Gencarnya promosi penggunaan ASI yang disertai dengan penjelasan manfaat dan kegunaannya menjadi polemik yang terkadang mengganggu aktifitas bagi seorang wanita yang berkarir, yang mana memang mereka menyadari akan manfaatnya tapi terkadang demi menjaga keindahan tubuh karena pekerjaan menjadi alasan yang tersendiri bagi para wanita karir, sehingga hal ini memungkinkan saja hadirlah yayasan atau lembaga yang menyediakan jasa ASI baik itu bank ASI ataupun ASI yang telah diolah secara mekanis.

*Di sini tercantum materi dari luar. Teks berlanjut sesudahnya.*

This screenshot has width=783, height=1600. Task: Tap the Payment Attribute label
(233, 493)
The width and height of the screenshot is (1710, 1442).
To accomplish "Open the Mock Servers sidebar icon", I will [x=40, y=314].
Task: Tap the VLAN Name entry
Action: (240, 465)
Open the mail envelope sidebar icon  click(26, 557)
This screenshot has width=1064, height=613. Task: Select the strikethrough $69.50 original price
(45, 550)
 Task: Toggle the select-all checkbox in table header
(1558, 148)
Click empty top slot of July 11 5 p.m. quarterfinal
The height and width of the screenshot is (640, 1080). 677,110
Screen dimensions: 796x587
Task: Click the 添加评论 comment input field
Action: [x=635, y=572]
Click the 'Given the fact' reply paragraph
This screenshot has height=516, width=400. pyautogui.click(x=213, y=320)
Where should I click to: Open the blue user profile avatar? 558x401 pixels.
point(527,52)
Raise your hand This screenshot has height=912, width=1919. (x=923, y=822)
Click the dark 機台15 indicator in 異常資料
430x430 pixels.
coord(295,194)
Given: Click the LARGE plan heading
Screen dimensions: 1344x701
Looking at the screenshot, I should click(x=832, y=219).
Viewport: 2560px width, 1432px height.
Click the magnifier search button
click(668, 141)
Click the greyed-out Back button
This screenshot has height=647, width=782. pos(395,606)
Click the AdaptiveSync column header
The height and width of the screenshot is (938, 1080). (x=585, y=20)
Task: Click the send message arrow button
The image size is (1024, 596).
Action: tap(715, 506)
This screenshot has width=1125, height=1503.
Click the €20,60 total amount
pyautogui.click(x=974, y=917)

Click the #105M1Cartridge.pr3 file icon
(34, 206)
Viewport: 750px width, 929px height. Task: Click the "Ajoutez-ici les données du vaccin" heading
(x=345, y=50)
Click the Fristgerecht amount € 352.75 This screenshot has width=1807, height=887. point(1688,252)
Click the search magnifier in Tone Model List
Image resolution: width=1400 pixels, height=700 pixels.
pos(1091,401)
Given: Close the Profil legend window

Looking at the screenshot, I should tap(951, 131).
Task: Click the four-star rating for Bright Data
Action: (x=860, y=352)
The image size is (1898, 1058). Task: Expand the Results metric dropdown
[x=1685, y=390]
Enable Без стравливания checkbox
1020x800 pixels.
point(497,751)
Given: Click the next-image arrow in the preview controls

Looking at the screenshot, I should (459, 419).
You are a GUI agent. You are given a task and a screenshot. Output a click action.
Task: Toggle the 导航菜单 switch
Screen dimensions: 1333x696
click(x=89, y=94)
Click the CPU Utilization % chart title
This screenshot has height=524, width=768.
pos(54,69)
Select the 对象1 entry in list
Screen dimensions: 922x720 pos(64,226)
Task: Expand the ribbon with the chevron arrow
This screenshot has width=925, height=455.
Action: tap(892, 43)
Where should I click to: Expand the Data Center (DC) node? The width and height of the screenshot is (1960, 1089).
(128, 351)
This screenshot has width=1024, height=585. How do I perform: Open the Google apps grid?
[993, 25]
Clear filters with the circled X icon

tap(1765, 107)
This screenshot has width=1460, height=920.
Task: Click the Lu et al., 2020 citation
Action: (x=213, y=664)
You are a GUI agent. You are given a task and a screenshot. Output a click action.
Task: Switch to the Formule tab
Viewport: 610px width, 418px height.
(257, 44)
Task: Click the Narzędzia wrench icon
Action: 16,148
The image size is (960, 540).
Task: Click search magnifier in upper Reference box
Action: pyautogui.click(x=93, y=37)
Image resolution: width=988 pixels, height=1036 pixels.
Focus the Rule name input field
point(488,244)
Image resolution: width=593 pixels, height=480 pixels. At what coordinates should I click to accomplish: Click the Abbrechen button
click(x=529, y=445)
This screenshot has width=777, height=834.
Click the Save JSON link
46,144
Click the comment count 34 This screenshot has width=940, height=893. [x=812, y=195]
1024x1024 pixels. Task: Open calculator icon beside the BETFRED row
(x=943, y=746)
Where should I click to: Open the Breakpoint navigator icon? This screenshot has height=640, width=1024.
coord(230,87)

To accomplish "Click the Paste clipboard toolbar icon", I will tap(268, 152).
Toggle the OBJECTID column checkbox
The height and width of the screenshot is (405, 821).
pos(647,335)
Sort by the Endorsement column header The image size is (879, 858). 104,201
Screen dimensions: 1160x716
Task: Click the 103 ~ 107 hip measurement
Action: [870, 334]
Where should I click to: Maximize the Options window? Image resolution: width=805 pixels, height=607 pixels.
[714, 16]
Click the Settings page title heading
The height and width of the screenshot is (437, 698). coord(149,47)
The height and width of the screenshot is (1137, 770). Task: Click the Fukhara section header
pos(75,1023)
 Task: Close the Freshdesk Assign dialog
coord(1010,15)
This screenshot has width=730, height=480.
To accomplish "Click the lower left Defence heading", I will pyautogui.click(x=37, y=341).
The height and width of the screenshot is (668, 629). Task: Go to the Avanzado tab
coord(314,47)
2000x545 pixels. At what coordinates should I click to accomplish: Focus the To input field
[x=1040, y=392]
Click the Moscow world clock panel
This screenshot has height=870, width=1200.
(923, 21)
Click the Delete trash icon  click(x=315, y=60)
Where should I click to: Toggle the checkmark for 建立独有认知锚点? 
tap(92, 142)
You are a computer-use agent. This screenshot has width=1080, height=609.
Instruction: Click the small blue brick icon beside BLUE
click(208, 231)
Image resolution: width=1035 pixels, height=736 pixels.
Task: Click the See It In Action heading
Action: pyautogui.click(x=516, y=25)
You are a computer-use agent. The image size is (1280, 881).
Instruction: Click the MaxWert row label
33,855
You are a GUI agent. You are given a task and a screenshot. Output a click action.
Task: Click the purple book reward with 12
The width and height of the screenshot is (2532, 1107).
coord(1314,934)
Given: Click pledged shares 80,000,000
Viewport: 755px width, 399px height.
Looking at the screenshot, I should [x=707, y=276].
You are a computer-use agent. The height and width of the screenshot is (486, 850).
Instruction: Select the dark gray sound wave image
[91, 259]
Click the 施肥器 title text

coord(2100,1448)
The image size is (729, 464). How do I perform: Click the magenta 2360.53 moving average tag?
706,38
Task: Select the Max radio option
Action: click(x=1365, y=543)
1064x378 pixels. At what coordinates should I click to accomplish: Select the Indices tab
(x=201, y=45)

Sehingga apabila itu terjadi sungguh ini menjadi permasalahan hukum yang rumit untuk dipecahkan, karena hal itu akan mengakibatkan hubungan mahram antara pendonor ASI dengan yang menerima ASI tersebut (bayi) yang mengakibatkan haramnya menikahi sebagaimana mahram terhadap nasab.
B. Rumusan Masalah
1. Pengertian radha’ah dalam syari’at Islam
2. Menjelaskan masalah kontemporer yang berkaitan dengan rada’ah
BAB II
PEMBAHASAN
A. Radha’ah Dalam Syari’at Islam
Radha’ah secara lughawi berasal dari kata Radha'ah, radha', irdha' penyusuan/menyusui (رضاعة) yaitu adalah sampainya (masuknya) air susu manusia (perempuan) selain ibu kandung ke dalam perut seorang anak (bayi) yang belum berusia dua tahun, atau 24 bulan. Secara istilah radha'ah adalah sampainya air susu manusia kedalam kerongkongan anak-anak baik isapan susu manusia maupun susu binatang. Penyusuan memiliki konsekuensi hukum mahram sebagaimana mahramnya Nasab dan mahramnya antara anak dan perempuan yang menyusui dan anak-anaknya di mana antara saudara sesusuan tidak boleh menikah begitu juga dengan Ibu susuannya sebagaimana dalil nash telah menerangkan dalam QS An-Nisâ’ 4:23,
حُرِّمَتْ عَلَيْكُمْ أُمَّهٰتُكُمْ وَبَنَاتُكُمْ وَأَخَوٰتُكُمْ وَعَمّٰتُكُمْ وَخٰلٰتُكُمْ وَبَنَاتُ الْأَخِ وَبَنَاتُ الْأُخْتِ وَأُمَّهٰتُكُمُ الّٰتِىٓ أَرْضَعْنَكُمْ وَأَخَوٰتُكُم مِّنَ الرَّضٰعَةِ
Artinya: Diharamkan atas kamu (mengawini) ibu-ibumu; anak-anakmu yang perempuan; saudara-saudaramu yang perempuan, saudara-saudara bapakmu yang perempuan; saudara-saudara ibumu yang perempuan; anak-anak perempuan dari saudara-saudaramu yang laki-laki; anak-anak perempuan dari saudara-saudaramu yang perempuan; ibu-ibumu yang menyusui kamu; saudara perempuan sepersusuan.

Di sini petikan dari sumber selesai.